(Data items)
======

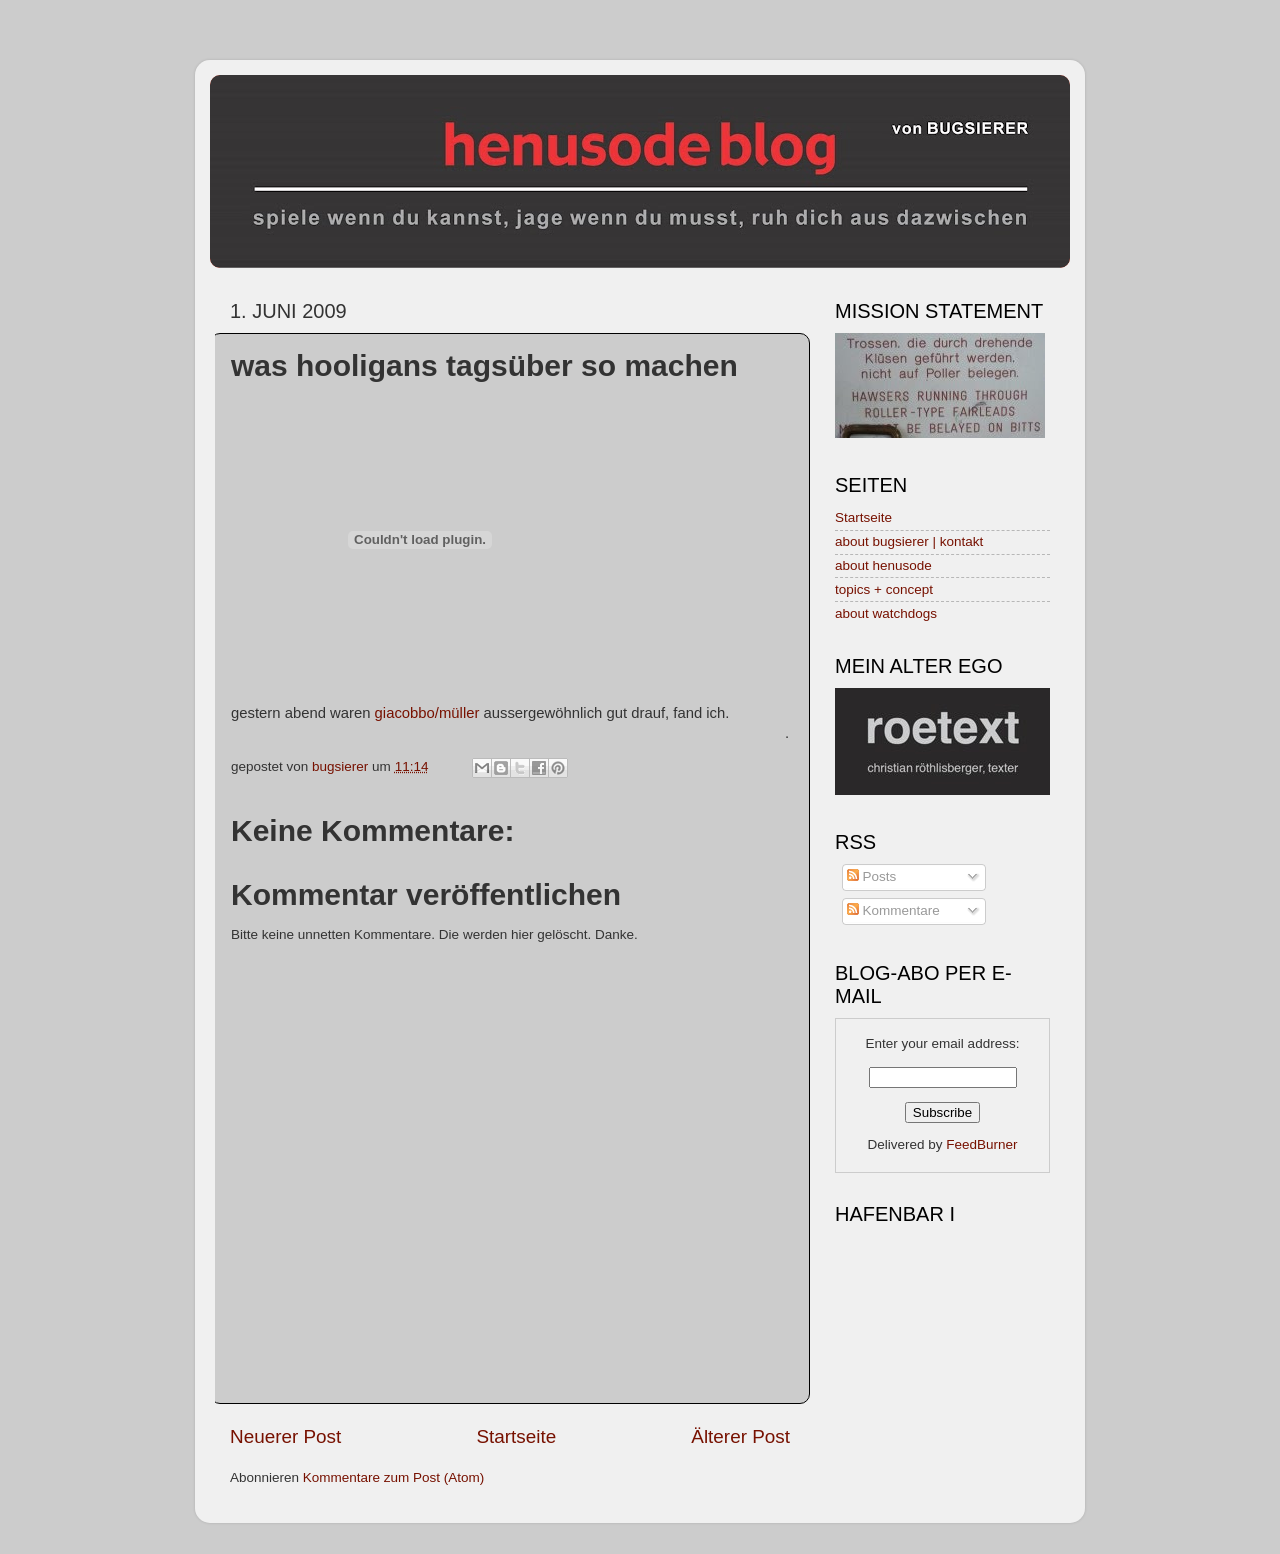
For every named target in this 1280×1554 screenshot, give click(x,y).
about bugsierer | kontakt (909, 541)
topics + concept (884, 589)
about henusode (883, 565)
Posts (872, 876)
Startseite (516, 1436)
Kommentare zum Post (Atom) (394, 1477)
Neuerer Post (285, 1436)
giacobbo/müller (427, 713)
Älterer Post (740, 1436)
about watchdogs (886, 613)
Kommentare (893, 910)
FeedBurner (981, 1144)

======

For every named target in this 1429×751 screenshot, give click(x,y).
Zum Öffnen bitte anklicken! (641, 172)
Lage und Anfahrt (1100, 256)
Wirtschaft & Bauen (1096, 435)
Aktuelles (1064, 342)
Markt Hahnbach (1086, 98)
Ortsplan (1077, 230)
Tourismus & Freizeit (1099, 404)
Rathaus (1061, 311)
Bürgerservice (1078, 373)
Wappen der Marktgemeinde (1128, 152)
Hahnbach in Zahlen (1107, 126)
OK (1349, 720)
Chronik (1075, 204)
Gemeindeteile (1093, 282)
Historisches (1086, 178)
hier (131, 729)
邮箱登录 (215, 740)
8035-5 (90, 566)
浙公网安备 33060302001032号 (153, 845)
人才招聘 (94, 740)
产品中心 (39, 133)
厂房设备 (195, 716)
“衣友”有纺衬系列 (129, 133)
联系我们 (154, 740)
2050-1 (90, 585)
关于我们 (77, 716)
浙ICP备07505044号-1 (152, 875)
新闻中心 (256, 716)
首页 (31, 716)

======

Starting at the line that contains "For every named target in this 1280×1554" and ending at the line that contains "FeedBurner (981, 1144)", write out every line of the listing again, request line included. Add 20 to each coordinate in the answers.

For every named target in this 1280×1554 screenshot, give click(x,y).
about bugsierer | kontakt (929, 561)
topics + concept (904, 609)
about henusode (903, 585)
Posts (892, 896)
Startseite (536, 1456)
Kommentare zum Post (Atom) (414, 1497)
Neuerer Post (305, 1456)
giacobbo/müller (447, 733)
Älterer Post (760, 1456)
about watchdogs (906, 633)
Kommentare (913, 930)
FeedBurner (1001, 1164)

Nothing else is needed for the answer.